VIII - as lixeiras, localizadas na parte externa do Condomínio, deverão ter recipientes
separados para lixo reciclável e orgânico, em tamanho compatível com o volume coletado
internamente, e estarem em local de acesso livre para coleta;
IX - os Condomínios de Chácaras de Recreio serão constituídos de:
a) frações ideais de terreno, que serão designadas de chácaras, sobre as quais serão
edificadas as casas térreas ou assobradadas, abrangendo, ainda, áreas para jardim, para lazer e
recreação, horta, pomar e quintal;
b) das áreas ou partes de uso em comum, formadas pelas vias de circulação interna e
áreas de recreação ou lazer de uso do Condomínio.

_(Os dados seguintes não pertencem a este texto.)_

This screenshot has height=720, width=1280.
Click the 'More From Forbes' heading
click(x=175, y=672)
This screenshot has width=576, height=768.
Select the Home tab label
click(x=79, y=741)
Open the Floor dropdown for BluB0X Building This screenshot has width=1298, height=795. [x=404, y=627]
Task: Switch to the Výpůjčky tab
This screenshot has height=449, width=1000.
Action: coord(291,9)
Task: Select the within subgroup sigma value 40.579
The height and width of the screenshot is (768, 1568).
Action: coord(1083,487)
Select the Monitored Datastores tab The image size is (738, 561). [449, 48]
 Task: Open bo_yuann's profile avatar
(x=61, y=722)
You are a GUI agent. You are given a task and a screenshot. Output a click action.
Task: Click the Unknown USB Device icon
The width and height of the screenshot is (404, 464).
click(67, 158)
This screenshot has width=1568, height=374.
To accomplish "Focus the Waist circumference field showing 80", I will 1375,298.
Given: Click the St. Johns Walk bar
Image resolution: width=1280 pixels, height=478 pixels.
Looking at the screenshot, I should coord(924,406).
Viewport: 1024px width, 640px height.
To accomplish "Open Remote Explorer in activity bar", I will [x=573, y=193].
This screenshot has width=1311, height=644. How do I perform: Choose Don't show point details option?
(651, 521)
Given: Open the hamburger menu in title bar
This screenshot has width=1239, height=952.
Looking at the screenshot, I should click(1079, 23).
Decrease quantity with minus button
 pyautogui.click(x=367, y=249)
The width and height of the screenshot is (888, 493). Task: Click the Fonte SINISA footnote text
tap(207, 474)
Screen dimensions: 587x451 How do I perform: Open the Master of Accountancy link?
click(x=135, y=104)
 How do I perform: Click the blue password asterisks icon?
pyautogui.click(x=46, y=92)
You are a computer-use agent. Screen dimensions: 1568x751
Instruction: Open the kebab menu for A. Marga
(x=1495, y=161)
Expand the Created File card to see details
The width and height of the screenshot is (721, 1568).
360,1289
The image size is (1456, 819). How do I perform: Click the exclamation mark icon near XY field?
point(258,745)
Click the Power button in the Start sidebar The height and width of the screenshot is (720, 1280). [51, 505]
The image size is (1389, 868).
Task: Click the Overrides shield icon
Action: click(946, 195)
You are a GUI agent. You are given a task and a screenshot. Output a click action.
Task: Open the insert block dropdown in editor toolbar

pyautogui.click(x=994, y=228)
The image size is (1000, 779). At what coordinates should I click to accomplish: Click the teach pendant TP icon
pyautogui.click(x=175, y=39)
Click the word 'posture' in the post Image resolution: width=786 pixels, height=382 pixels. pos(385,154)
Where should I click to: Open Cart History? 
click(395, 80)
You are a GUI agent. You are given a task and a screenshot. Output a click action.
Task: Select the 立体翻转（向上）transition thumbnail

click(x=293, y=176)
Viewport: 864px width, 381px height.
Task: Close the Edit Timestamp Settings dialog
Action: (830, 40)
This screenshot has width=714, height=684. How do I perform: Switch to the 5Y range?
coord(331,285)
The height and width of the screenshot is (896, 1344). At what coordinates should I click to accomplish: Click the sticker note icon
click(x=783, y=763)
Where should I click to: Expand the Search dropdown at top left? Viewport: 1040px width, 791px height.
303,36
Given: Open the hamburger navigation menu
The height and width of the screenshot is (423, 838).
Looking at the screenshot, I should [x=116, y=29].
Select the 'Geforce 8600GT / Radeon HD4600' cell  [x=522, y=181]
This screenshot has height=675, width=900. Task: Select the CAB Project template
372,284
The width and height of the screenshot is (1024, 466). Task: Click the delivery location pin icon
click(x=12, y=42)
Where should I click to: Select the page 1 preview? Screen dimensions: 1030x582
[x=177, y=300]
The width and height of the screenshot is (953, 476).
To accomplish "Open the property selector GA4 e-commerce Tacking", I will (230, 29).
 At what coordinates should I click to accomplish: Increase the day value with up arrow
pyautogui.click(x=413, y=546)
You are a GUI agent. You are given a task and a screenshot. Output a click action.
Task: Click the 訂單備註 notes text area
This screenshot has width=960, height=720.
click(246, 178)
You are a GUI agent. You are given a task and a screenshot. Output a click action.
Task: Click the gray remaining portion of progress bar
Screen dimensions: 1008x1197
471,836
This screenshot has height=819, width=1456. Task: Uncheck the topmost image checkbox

X - a constituição do Condomínio de que trata este artigo e sua aprovação pela
Administração Municipal, com a respectiva inclusão no Registro de Imóveis, não deverá
obrigatoriamente estar vinculada à aprovação simultânea dos projetos das edificações futuras;
XI - as edificações destinadas ao uso e funcionamento comum do condomínio deverão
ter projeto único, em nome do Condomínio, sendo vedada a sua localização em eventual faixa
de recuo frontal e nas áreas de acesso e circulação de pedestres e veículos;
$1º A aprovação de condomínios de chácaras de recreio com área superior, ou inferior,
àquela estabelecida no inciso I do artigo 8º, dependerá de análise prévia e parecer do órgão
competente municipal e da autorização do Conselho da Cidade, responsável pela
implementação, acompanhamento e avaliação da legislação urbanística e ambiental.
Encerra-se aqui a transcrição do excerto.